Se elabora la historia clínica y se lleva a cabo un examen físico. Algunas de las preguntas de la historia médica que documentan en detalle el aumento del lagrimeo son: - Patrón de tiempo:
- ¿Cuándo comenzó?
- ¿Es el primer episodio?
- ¿Se presenta todo el tiempo o aparece y desaparece?
- ¿Existe un patrón específico de presentación?
- Calidad:
- ¿Afecta la visión?
- ¿Se utilizan lentes correctores o se necesitan?
- ¿El aumento del lagrimeo se relaciona con respuestas emocionales?
- ¿El lagrimeo está acompañado de dolor, sensación punzante o prurito?
- ¿El líquido es claro?
- ¿Los ojos se presentan rojos o inflamados?
- ¿Se presenta secreción o formación de costras al despertar?
- Localización:
- ¿El aumento del lagrimeo afecta ambos ojos?

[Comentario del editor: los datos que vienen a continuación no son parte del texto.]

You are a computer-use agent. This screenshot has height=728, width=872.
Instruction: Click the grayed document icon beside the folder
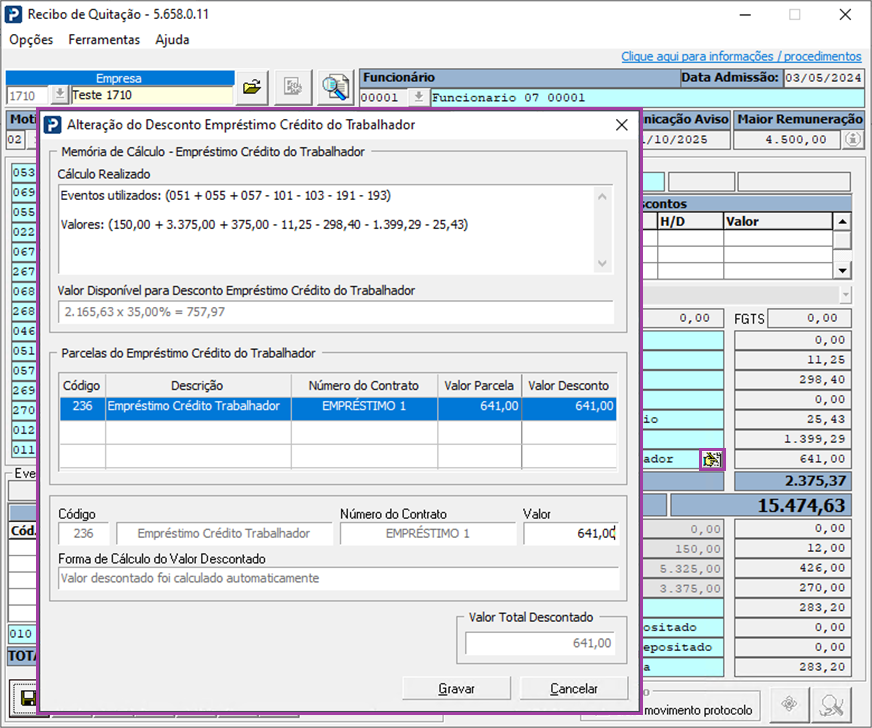click(x=293, y=88)

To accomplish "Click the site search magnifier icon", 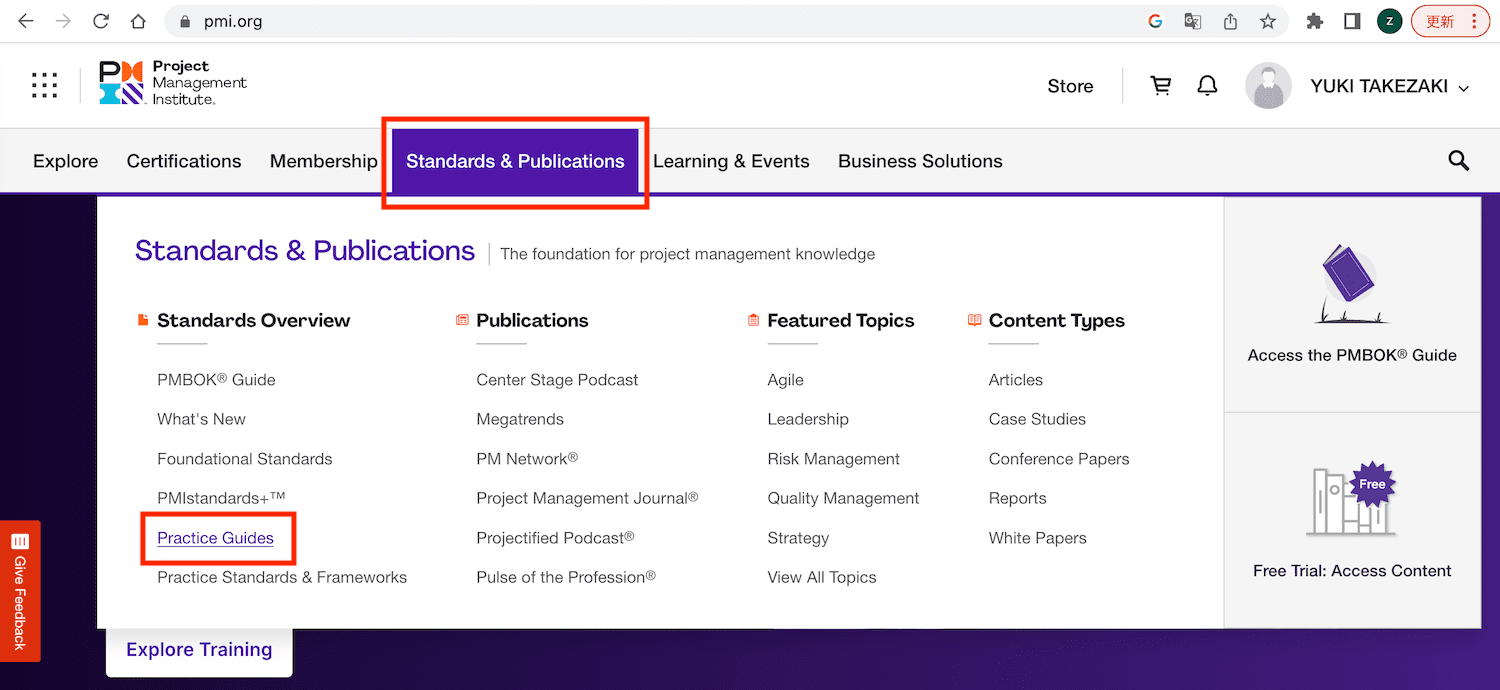I will [1458, 161].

- De ser así, ¿están ambos ojos afectados en igual medida?
- Factores agravantes:
- ¿Qué factores parecen ocasionar o aumentar el lagrimeo?
- ¿Qué tipo de medicamentos está tomando?
- ¿Sufre de alergias?
- ¿Hay exposición frecuente al viento, el polvo, los químicos, el sol o la luz?

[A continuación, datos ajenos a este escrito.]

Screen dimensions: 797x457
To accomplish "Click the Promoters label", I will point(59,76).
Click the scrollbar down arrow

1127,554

- ¿Ha sufrido recientemente lesiones en uno o ambos ojos?
- Factores atenuantes:
- ¿Qué factores parecen ayudar a disminuir el lagrimeo?
- ¿Ha utilizado soluciones oftálmicas?
- Otros:
El examen físico puede incluir una evaluación ocular minuciosa. Algunos de los exámenes diagnósticos que se pueden realizar son: - Cultivo y exámenes de sensibilidad de una muestra de lágrimas
- Prueba de Schirmer
Intervención: Una vez que se han explicado los síntomas, por lo general se esclarece la causa. Es posible que el tratamiento sea a base de gotas oculares, antibióticos antihistamínicos tópicos o incluso la cirugía. Si existe la posibilidad de obstrucción en el sistema lacrimal, se inserta una sonda en el sistema de drenaje lacrimal, lo cual no produce dolor y, si se presenta la obstrucción, generalmente se requiere la cirugía para corregir el problema. También la posición inadecuada de los párpados se puede resolver con cirugía menor.